> [Instruction] Quote the passage of the N-queens text starting with "No two queens" and going on through "previously placed queens.", word for word.

> [Document section]
------------------------------------------------------------

The N-queens Problem

In the following sections, we'll illustrate the CP solver by a combinatorial problem based on the game of chess. In chess, a queen can attack horizontally, vertically, and diagonally. The N-queens problem asks:

How can N queens be placed on an NxN chessboard so that no two of them attack each other?

Below, you can see one possible solution to the N-queens problem for N = 4.

No two queens are on the same row, column, or diagonal.

Note that this isn't an optimization problem: we want to find all possible solutions, rather than one optimal solution, which makes it a natural candidate for the CP solver. The following sections describe the CP approach to the N-queens problem and present a Python program that finds all solutions using the CP solver.

The CP approach to the N-queens problem

To find all solutions to the N-queens problem, the CP solver systematically tries all possible assignments of values to the variables, to see which ones give feasible solutions to the problem (see A brief introduction to the CP solver). In the 4-queens problem, the solver starts at the leftmost column and successively places one queen in each column, at a location that is not attacked by any previously placed queens.

------------------------------------------------------------

> [Entries provided]
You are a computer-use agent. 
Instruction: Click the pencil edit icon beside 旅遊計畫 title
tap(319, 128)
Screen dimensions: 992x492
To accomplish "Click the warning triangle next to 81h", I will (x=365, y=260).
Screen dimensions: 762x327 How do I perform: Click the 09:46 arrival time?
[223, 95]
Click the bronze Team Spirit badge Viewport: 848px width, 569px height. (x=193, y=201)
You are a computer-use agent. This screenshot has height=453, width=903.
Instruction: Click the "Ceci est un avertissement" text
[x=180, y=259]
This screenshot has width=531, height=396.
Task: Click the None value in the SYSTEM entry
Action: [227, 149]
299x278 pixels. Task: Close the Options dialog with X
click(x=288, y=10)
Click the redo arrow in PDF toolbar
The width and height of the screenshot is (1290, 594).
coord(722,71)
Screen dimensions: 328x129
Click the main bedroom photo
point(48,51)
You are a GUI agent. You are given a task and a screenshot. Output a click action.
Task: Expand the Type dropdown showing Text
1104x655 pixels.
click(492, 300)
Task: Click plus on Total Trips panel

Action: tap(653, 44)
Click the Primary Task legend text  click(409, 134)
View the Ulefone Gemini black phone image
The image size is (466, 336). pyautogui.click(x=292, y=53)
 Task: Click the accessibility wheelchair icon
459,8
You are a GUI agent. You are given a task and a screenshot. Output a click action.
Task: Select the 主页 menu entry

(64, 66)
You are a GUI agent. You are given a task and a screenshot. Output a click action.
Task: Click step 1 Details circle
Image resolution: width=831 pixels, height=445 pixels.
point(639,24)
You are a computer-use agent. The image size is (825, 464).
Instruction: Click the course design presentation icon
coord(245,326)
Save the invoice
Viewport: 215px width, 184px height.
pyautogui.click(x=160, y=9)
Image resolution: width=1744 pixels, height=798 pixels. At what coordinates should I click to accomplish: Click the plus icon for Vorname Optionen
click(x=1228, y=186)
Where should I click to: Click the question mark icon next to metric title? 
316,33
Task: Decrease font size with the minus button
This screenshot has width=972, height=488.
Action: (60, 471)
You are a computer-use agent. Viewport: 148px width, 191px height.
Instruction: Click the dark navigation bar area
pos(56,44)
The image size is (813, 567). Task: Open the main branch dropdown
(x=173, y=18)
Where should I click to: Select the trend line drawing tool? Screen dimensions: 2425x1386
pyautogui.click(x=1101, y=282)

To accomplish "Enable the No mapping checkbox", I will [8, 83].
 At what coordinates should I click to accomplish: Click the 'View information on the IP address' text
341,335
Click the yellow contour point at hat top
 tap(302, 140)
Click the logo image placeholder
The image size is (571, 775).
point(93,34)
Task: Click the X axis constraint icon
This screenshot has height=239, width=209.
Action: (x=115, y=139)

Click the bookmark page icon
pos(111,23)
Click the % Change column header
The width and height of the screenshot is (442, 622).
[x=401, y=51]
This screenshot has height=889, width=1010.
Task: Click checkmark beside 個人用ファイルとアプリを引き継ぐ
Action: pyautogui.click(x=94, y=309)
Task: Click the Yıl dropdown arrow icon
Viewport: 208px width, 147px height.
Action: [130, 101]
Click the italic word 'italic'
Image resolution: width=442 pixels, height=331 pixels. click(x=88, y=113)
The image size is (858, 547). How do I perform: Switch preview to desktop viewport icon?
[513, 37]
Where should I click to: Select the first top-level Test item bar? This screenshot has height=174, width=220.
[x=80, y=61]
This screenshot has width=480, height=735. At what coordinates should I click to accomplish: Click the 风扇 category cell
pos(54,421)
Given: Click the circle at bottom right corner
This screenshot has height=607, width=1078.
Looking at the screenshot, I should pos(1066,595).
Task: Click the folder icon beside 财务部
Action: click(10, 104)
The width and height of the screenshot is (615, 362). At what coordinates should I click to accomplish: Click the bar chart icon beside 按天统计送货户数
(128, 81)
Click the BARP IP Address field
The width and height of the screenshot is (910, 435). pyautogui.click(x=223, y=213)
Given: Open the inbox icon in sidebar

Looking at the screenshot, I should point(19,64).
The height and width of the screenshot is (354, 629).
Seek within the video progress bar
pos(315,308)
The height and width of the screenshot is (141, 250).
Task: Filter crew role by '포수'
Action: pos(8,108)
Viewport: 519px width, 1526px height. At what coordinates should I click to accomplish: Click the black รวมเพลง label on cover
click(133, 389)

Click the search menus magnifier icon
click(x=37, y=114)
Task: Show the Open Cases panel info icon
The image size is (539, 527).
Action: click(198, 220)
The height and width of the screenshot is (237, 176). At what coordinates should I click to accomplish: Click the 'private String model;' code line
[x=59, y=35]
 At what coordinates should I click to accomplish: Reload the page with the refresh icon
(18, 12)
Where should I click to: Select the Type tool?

------------------------------------------------------------

> [Solution to the exercise]
No two queens are on the same row, column, or diagonal.

Note that this isn't an optimization problem: we want to find all possible solutions, rather than one optimal solution, which makes it a natural candidate for the CP solver. The following sections describe the CP approach to the N-queens problem and present a Python program that finds all solutions using the CP solver.

The CP approach to the N-queens problem

To find all solutions to the N-queens problem, the CP solver systematically tries all possible assignments of values to the variables, to see which ones give feasible solutions to the problem (see A brief introduction to the CP solver). In the 4-queens problem, the solver starts at the leftmost column and successively places one queen in each column, at a location that is not attacked by any previously placed queens.